Por Sabrina Cabral

Neste artigo pretende-se analisar a teoria adotada pelo Código Penal Brasileiro para que uma conduta se configure crime, os elementos caracterizadores e a possibilidade de enquadramento do homeschooling como ilícito penal.

Homeschooling é Crime?

O conceito de crime se apresenta sob diversas vertentes, conceituações estas, fruto da Doutrina Penal Brasileira, quais sejam: material, formal e analítico.

De forma antecedente, cumpre informar que a concepção material verifica o ato praticado e, se configurado uma conduta ilícita, interessa a sociedade sob o prisma penal, tão somente. Isto ocorre, dentre outras coisas, em razão do princípio da mínima intervenção, que também será tratado logo mais.

Faça Parte da Comunidade EducalarSob o viés formal, preocupa-se com a existência de contrariedade entre a conduta do agente e o disposto na lei. Neste conceito ao contrário do material, pouco importa a dimensão do dano ou justificação para prática de uma determinada conduta.

Por fim, tem-se o conceito analítico, esse último, consagrado pela doutrina penal brasileira e aceito de forma majoritária, neste tipo, é feito uma análise a todos elementos que compõem a conduta, para que então, existindo a presença de todos eles, um fato jurídico possa ser considerado crime.

No que tange aos elementos, o Código Penal Brasileiro adotou a Teoria tripartida. Nesta teoria, os elementos constituidores de fato definido como crime são: Fato típico, Antijurídico e culpável. É importante ter em mente que a ausência de um dos elementos, descaracteriza o crime, ou seja, não existirá mais e consequentemente não poderá haver uma punição estatal.

Para que haja real compreensão, passemos a uma breve análise dos elementos:

FATO TÍPICO: Para que um fato seja considerado típico, é necessário que exista a) uma conduta (dolo ou culpa); b) Resultado; c) Nexo causal, ou seja, que exista uma relação entre a conduta praticada e o resultado produzido e d) tipicidade, que poderá ser formal ou material. A tipicidade formal incidirá com o mero enquadramento da conduta ao descrito na norma penal, enquanto na material verifica se houve lesão ou ameaça de lesão a algum bem tutelado pelo direito, como por exemplo, a vida, patrimônio, etc.

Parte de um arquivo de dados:
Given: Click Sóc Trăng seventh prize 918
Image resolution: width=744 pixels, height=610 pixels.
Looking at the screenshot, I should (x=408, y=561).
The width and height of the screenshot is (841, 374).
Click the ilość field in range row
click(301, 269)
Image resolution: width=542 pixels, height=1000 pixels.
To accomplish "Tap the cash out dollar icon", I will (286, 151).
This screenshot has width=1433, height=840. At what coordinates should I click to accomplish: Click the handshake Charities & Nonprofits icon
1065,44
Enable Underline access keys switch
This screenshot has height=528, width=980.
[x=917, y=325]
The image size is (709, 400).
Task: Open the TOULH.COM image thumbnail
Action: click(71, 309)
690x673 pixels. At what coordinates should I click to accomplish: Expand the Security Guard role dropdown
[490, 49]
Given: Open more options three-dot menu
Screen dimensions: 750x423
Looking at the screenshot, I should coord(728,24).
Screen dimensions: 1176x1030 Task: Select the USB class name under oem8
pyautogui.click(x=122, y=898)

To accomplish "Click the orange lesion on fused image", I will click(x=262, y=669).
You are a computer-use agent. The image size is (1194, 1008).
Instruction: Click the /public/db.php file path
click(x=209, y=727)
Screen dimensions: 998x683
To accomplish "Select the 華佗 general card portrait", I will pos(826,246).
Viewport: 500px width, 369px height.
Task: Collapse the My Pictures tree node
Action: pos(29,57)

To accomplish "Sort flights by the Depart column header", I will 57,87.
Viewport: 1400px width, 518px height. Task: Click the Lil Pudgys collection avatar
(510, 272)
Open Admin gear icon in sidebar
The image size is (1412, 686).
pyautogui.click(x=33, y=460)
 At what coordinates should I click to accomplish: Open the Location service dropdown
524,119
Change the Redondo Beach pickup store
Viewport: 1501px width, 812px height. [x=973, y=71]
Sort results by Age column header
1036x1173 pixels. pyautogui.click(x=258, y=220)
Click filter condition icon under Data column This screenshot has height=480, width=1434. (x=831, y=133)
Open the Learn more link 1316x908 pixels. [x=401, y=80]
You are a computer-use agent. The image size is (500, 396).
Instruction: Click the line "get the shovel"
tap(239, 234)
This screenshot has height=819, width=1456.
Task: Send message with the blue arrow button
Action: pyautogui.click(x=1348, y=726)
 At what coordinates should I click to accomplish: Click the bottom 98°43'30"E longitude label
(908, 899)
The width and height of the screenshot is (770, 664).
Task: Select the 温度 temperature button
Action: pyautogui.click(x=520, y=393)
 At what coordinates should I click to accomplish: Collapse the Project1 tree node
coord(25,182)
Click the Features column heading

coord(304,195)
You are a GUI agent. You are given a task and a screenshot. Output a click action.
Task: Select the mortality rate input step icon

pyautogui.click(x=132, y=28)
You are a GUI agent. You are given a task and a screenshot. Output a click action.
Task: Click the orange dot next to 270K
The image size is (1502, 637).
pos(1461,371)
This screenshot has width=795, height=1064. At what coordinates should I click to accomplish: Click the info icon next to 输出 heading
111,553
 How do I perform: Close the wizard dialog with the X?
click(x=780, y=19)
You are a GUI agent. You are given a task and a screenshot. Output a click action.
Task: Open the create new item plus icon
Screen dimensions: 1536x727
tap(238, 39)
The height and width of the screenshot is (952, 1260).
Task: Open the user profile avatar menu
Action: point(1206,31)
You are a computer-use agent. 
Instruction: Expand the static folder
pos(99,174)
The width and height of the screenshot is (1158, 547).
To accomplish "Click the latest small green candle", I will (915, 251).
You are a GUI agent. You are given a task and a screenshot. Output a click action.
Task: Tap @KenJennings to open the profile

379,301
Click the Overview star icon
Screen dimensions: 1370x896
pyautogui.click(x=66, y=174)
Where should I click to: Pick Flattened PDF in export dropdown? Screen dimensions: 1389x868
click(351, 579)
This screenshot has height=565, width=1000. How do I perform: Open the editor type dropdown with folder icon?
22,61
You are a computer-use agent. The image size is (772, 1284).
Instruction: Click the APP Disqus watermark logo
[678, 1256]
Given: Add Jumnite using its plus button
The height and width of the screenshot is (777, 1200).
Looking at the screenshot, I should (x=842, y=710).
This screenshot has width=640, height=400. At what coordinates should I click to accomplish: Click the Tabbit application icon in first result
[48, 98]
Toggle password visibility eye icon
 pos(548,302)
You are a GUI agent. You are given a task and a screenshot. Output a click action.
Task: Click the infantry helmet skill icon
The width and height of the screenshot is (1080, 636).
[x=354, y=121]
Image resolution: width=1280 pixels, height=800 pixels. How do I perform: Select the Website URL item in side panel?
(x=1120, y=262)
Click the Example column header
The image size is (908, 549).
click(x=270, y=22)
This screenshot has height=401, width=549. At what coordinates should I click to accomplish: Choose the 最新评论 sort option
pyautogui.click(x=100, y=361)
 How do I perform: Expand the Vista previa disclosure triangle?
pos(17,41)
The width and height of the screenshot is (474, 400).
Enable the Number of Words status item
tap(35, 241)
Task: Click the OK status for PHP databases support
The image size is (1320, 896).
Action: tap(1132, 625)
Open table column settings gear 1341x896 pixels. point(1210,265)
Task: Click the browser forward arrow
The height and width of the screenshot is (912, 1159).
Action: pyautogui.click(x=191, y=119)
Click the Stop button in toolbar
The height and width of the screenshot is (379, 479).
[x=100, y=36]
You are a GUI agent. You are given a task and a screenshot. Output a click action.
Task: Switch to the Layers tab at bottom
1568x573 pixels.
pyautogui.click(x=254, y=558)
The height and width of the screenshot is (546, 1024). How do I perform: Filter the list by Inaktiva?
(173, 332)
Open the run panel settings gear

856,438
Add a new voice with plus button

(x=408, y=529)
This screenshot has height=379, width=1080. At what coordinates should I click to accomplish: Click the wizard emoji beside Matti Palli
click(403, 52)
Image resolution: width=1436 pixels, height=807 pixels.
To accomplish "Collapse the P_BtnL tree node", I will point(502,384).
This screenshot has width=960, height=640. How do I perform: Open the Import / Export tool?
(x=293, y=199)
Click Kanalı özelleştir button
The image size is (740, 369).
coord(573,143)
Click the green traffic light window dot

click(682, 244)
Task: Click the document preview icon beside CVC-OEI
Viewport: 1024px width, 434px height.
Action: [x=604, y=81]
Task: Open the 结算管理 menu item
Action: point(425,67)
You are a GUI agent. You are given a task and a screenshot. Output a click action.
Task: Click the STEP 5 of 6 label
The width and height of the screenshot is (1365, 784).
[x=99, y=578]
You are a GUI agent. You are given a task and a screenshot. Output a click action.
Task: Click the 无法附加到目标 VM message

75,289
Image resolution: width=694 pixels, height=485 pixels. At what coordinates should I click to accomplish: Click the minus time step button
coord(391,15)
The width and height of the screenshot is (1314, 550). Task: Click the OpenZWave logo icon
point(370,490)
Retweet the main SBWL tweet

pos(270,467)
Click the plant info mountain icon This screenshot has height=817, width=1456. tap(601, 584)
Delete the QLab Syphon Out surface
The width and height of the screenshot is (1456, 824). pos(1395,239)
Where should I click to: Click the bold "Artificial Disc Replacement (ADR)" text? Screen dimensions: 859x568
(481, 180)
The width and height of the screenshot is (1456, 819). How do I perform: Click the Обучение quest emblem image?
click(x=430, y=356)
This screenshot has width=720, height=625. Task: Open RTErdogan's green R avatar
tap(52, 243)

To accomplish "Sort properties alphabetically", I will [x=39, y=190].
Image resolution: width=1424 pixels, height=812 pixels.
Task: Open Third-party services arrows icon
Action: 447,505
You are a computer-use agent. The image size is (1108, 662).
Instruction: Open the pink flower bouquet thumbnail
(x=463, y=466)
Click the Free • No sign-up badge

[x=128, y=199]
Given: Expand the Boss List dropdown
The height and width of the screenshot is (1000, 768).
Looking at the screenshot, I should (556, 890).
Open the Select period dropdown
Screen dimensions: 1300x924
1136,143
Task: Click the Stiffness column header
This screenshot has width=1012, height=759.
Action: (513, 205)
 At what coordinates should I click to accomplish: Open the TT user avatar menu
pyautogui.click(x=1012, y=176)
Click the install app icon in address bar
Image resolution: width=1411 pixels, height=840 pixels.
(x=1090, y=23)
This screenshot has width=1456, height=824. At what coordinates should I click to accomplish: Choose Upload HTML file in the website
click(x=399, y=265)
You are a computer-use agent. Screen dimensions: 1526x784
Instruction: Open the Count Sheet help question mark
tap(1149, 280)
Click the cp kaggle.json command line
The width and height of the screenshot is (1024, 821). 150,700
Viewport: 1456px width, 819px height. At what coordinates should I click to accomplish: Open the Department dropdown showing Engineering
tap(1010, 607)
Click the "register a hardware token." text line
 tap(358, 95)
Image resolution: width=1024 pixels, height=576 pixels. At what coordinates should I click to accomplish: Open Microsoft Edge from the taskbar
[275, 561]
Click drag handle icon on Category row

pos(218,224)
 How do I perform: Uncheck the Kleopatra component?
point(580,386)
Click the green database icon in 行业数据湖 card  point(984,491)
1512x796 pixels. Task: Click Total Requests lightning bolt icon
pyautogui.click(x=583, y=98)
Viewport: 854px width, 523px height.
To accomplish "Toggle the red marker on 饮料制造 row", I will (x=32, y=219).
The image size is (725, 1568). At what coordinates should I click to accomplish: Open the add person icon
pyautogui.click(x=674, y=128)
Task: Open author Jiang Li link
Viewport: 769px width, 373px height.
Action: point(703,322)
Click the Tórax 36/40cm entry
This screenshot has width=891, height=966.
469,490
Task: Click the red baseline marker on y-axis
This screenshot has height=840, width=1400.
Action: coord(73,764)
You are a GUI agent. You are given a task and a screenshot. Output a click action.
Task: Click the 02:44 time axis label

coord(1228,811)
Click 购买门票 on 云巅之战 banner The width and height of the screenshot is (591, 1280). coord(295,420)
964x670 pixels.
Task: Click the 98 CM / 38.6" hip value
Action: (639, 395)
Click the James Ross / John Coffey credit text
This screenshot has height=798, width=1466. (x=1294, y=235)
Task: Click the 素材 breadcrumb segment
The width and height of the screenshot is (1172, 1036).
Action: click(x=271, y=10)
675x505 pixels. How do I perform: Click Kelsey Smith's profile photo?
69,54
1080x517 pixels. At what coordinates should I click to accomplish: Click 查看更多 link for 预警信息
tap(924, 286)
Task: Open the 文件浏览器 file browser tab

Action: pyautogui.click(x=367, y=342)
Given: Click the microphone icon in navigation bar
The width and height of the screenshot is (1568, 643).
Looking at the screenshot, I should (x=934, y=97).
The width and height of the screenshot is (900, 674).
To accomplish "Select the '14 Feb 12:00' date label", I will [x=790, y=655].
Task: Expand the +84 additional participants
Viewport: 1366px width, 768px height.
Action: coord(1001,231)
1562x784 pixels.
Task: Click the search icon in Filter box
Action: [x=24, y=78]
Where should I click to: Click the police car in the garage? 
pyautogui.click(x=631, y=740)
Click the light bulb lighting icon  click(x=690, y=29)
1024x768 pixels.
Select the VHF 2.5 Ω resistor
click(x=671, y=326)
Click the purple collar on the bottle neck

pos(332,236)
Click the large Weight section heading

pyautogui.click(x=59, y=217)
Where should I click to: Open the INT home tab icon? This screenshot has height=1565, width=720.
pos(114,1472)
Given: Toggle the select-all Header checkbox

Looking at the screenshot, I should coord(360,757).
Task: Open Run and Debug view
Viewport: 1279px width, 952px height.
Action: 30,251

- [OBJETIVO DA TAREFA]: Reproduza o trecho do texto sobre homeschooling e crime que vai de "Por Sabrina Cabral" até "como ilícito penal.", incluindo essas palavras finais. Os registros são um material à parte, separado do texto.

- [RESULTADO DO EXERCÍCIO]:
Por Sabrina Cabral

Neste artigo pretende-se analisar a teoria adotada pelo Código Penal Brasileiro para que uma conduta se configure crime, os elementos caracterizadores e a possibilidade de enquadramento do homeschooling como ilícito penal.